A adesão a um “Manifesto anti-silêncio na Câmara de Coimbra” está a ser dinamizada pelo ex-vereador João Silva (PS), disse ao “Campeão” um subscritor do documento.
Embora tenha sido imediatamente impossível falar com o antigo autarca, o nosso Jornal apurou que as pessoas interessadas em subscrever o documento podem aderir à iniciativa através dos endereços de correio electrónico Este endereço de e-mail está protegido de spam bots, pelo que necessita do Javascript activado para o visualizar e Este endereço de e-mail está protegido de spam bots, pelo que necessita do Javascript activado para o visualizar .

O abaixo-assinado, em prol da “transparência autárquica” em Coimbra, pugna presença de jornalistas nas sessões da Câmara Municipal (CMC).

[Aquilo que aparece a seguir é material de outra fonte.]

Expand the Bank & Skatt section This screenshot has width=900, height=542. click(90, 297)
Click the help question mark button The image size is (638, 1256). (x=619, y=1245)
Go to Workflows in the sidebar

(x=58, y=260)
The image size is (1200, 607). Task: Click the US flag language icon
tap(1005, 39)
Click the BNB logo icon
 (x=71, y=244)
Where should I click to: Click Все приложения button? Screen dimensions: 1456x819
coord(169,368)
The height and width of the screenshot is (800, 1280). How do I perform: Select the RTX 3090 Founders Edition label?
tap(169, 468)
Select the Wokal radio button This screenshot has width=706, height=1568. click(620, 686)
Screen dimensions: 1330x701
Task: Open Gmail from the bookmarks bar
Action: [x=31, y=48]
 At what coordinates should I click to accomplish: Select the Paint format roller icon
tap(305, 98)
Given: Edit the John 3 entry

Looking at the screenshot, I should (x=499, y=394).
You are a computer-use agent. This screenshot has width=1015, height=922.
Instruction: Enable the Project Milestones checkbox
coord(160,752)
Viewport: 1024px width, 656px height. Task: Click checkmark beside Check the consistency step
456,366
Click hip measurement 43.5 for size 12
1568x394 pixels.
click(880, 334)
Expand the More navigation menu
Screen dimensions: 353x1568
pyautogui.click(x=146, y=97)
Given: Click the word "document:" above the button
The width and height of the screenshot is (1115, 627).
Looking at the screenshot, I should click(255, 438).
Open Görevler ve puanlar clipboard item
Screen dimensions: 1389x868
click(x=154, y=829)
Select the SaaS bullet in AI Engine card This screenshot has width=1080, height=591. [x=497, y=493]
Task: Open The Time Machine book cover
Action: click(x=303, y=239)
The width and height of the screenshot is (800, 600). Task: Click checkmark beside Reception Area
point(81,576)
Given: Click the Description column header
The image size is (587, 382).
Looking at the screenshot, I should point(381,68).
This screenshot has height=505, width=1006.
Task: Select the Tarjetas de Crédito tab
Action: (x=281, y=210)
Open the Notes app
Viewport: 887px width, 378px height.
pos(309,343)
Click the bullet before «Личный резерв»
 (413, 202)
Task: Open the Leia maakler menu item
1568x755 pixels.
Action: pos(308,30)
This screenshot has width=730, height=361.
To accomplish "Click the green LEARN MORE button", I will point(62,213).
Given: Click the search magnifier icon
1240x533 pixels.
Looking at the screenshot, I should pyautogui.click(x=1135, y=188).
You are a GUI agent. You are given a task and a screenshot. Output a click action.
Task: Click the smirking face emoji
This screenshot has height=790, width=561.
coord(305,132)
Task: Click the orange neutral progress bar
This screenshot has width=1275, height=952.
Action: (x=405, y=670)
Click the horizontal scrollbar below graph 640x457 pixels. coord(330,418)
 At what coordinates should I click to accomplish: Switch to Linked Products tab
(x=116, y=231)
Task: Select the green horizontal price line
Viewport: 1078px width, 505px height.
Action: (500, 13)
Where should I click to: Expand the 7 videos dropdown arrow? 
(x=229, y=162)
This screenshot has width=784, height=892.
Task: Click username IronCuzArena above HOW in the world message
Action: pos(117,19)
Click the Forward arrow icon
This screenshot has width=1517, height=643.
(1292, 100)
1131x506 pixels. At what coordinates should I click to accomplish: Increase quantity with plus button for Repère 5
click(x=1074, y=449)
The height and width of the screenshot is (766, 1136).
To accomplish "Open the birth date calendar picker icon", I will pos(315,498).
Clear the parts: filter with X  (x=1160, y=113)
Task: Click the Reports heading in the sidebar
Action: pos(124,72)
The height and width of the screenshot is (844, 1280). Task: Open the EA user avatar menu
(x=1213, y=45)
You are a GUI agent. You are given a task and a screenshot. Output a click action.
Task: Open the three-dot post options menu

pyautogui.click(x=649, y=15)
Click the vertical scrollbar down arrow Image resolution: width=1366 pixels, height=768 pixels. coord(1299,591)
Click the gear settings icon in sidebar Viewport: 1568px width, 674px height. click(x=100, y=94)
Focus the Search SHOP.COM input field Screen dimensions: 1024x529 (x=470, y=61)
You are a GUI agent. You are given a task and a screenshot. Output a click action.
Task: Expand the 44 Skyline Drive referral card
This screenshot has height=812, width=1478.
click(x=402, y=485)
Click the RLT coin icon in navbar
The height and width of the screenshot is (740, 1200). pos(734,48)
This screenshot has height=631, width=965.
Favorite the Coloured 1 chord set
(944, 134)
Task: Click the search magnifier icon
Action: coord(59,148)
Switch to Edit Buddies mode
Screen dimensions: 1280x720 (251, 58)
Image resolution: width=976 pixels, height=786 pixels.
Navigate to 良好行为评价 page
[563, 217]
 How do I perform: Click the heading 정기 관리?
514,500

Na primeira reunião da edilidade no presente mandato, sob proposta de Carlos Encarnação (PSD), foi decidido vedar o acesso de jornalistas a uma de cada duas sessões mensais. A medida foi aprovada com os votos dos edis da coligação “Por Coimbra”; Álvaro Maia Seco e António Vilhena (PS) abstiveram-se, o socialista Carlos Cidade e Francisco Queirós (CDU) votaram contra.

“Calar vereadores e silenciar a comunicação social é um acto de medo e de censura numa cidade onde se canta liberdade”, proclama o manifesto.

Os signatários reclamam “continuar a saber como decidem os eleitos locais (...) e não aceitam o esbulho a esse direito”.

“Ocultar a face sobre a forma como as decisões são tomadas, em nome dos munícipes, é renegar todo um passado de abertura e transparência, constituindo um inaceitável comportamento político redutor da qualidade da democracia e indutor da suspeição e da desconfiança”, adverte o documento.

Helena Freitas, membro da Assembleia Municipal de Coimbra (eleita pelo PS como independente), declarou ao “Campeão” tratar-se de uma “medida incompreensível ao traduzir uma mudança de atitude sem explicação plausível”.

A medida, adoptada a 10 de Novembro [de 2009], põe termo a um período de 30 anos de liberdade de acesso dos jornalistas às sessões da CMC.

“Há que privilegiar a transparência da gestão camarária”, defende a autarca.

A socialista Teresa Alegre, ex-deputada à Assembleia da República e outrora autarca, aludiu, hoje, no Diário de Coimbra, a quem se incomoda com o jornalismo e os jornalistas, tendo lamentado as abstenções de Álvaro Maia Seco e António Vilhena.

“Quem se entrega a funções políticas tem de prestar contas públicas e estar disponível para o retrato da transparência dos seus actos, das suas palavras e das suas propostas”, acentua a ex-vereadora.